Don't Abandon High-Dividend Stocks Just Yet, RBC Says
Rising interest rates are generally bad news for high-yielding stocks and sectors, but it's a different story in a very low-rate environment, according to RBC Capital Markets LLC Chief Equity Strategist Jonathan Golub.
The fate of defensive stocks such as utilities, telecommunications, and real estate investment trusts known as REITs, has become a hot topic as investors debate whether one of the most popular equity trades of the year will fall apart in the face of higher interest rates.
In an effort to answer the question, RBC analyzed data stretching back 25 years and came to the conclusion that it's not time for yield-seeking investors to abandon these sectors just yet.
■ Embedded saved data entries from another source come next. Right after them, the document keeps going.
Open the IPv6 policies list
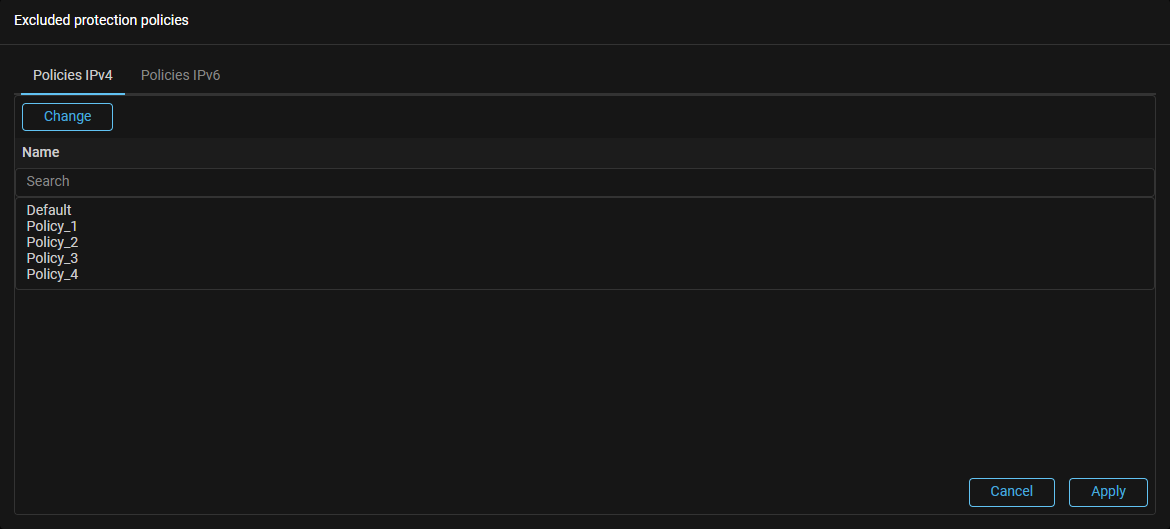point(180,75)
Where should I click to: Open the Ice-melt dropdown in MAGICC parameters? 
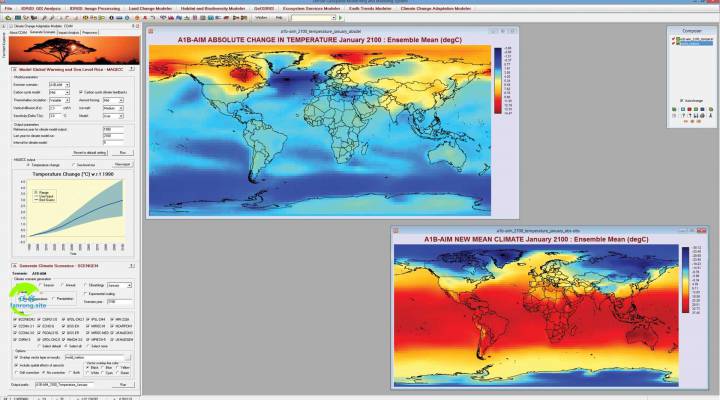[x=122, y=107]
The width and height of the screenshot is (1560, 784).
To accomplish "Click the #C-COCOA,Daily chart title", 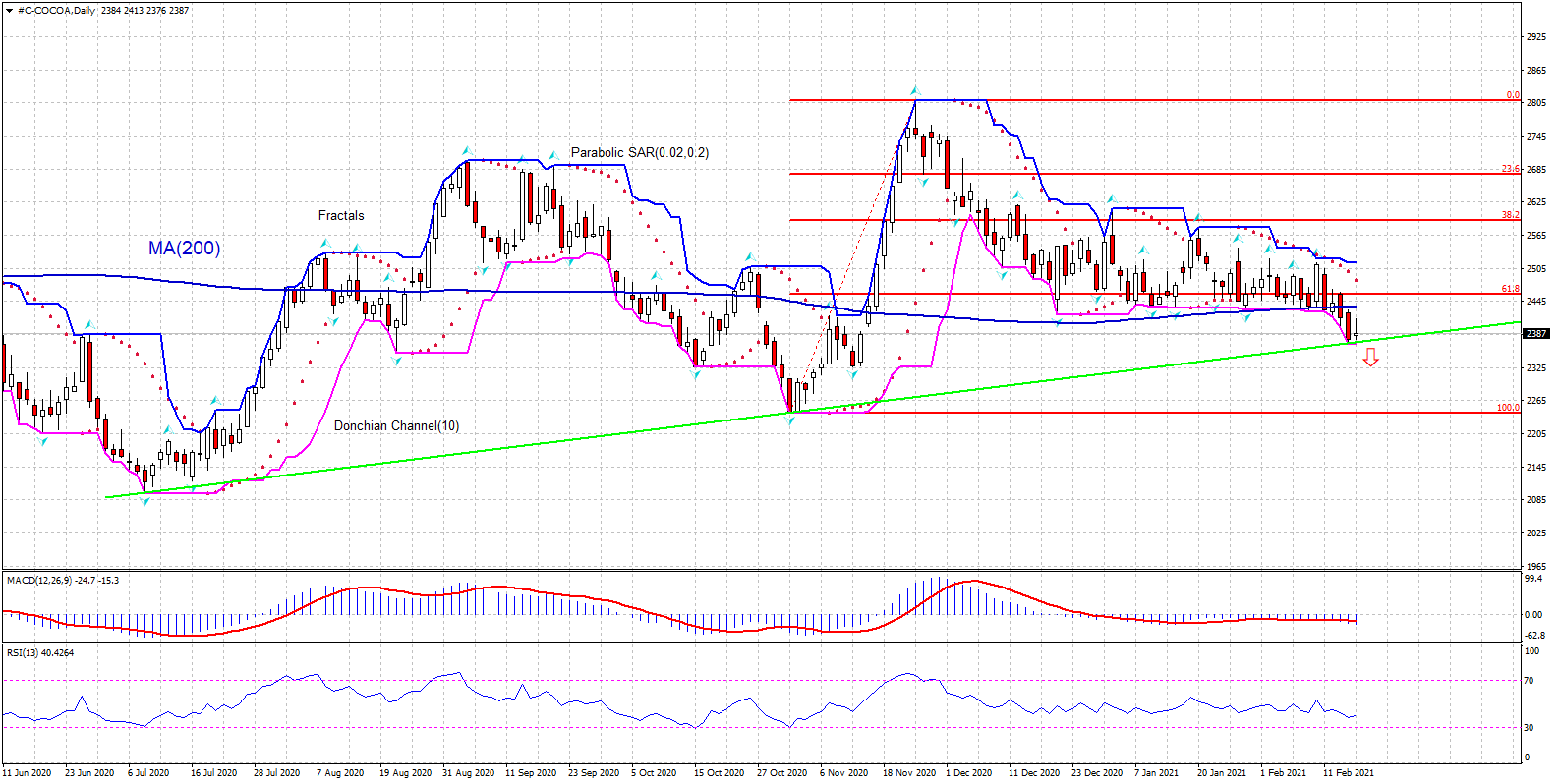I will [57, 11].
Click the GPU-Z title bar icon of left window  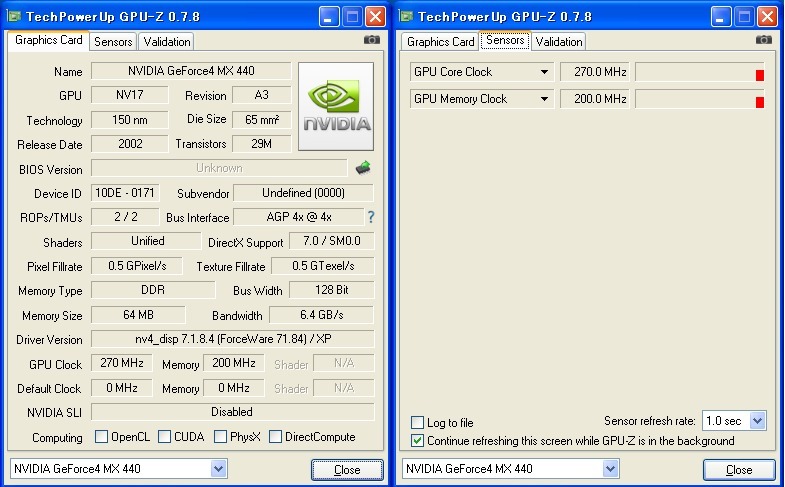pos(14,16)
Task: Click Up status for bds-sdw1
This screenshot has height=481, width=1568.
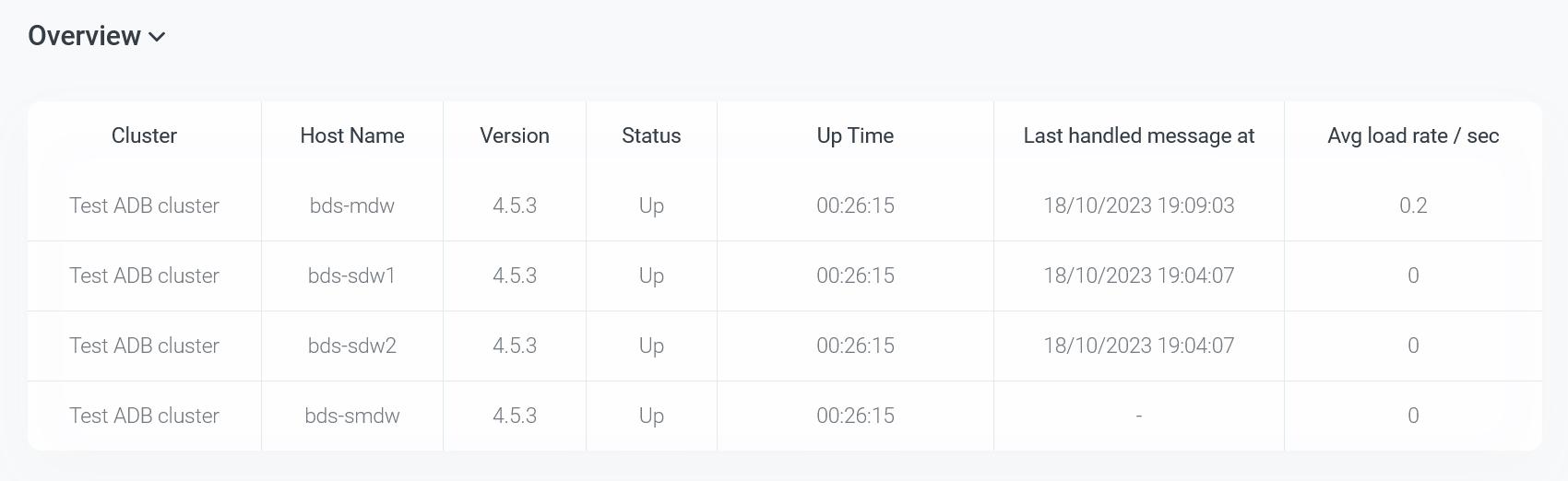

"The most important thing that we found is we looked at what happens when interest rates rise — do these really get obliterated," Golub said said in an interview with Bloomberg TV on Tuesday. "We found that normally it's not good but when interest rates are super-low, the desire for yield is so overwhelming that people go into these stocks even as interest rates begin to rise."
The outperformance of high-dividend stocks has only been a theme since January 2016, RBC found, and valuations don't seem as stretched as some observers might think given the popularity of the trade. With investors lured by the prospect of higher dividend payouts, money had been pouring into the 'bond-like' stocks and pushing up their prices.
According to RBC, however, the average price-to-earnings ratio of utilities', telcos' and REITs' (at 17.3 times, 13.8 times, and 18.8 times, respectively) is line with the 16.6 times average of the broader S&P 500. Meanwhile, over the past five years, these sectors' earnings grew faster than the market, making them relatively cheaper.
"People were confusing recent market runs with the sectors that are actually at a discount," Golub said.
While more return-hungry investors might yet move into high-dividend stocks, there is a limit to their appetite, according to RBC. The cut-off point for that behavior seem to be when the yield on benchmark 10-year U.S. Treasuries reaches 2.5 percent, Golub said in the interview.
With the 10-year yield sitting at 1.73 percent as of Tuesday — despite a bond sell-off that has engulfed markets in recent days — that doesn't appear to be a number that investors are worrying about hitting any time soon.